The question of pH can get people into table-pounding arguments. Here's my 2¢ worth:
I like to start with pH couple of units away from a pKa. That minimizes the potential for robustness problems that can arise when you are close to pKa, and ionization changes rapidly as a function of pH. In this case the possibilities are pH 2.x, pH 6, pH 9.5 (13 isn't practical). In a reversed-phase system, pH 9.5 with a base-stable column would be my first choice. Your molecule will still be charged (around +1.5 units), and you may have a problem getting retention unless the rest of the molecule is quite hydrophobic.
Assuming you can get reasonable retention, you can manipulate the selectivity by playing with mobile phase strength, organic solvent type, temperature, column type, and pH. I tend to prefer the first three because they are more amenable to "tweaking" (changing column type is essentially reshuffling the deck and dealing a new hand; moving the pH can make big changes in selectivity -- so big that robustness suffers).

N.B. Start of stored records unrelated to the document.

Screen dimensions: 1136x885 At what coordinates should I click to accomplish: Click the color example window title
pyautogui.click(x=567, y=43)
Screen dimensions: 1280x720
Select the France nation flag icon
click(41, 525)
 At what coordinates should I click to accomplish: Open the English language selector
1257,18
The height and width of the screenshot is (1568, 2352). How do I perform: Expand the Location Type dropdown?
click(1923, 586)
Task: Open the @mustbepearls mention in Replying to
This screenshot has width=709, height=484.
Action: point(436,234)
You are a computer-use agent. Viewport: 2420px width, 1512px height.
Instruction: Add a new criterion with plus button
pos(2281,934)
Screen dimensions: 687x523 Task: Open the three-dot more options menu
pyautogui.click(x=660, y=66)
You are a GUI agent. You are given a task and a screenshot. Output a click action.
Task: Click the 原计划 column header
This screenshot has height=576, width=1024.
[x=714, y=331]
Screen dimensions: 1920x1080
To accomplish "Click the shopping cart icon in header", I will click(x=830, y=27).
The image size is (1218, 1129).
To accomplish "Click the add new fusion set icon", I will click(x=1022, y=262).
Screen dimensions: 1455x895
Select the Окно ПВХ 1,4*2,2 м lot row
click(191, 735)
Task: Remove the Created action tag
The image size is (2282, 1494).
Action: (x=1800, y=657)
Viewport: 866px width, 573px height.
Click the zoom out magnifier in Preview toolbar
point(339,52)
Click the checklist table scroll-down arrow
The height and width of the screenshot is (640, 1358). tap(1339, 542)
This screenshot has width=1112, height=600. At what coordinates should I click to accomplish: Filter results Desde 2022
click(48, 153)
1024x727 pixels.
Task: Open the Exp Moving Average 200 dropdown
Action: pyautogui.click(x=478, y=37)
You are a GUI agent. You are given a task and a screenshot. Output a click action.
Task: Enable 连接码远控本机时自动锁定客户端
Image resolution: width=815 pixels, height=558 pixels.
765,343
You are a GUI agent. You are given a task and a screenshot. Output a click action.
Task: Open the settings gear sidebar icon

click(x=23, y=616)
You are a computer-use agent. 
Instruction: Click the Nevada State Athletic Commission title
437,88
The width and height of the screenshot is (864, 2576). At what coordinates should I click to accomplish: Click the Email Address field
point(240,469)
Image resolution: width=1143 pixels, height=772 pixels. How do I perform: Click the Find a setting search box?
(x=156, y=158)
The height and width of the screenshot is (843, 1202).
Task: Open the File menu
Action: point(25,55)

If you can't get retention, then you will have to use either an ion exchange column, add ion-pair reagent to the mobile phase, or use one of the "mixed mode" columns that incorporate both ion-exchange and reversed-phase functionality. Once you can get retention, selectivity control is pretty much as in the previous paragraph.
TFA is a possibility, but if I read your reply right, your analyte will have essentially a +3 charge, so retention would be quite a problem. TFA itself is a weak ion-pair reagent, so that may help (HFBA would be another possibility in that regard).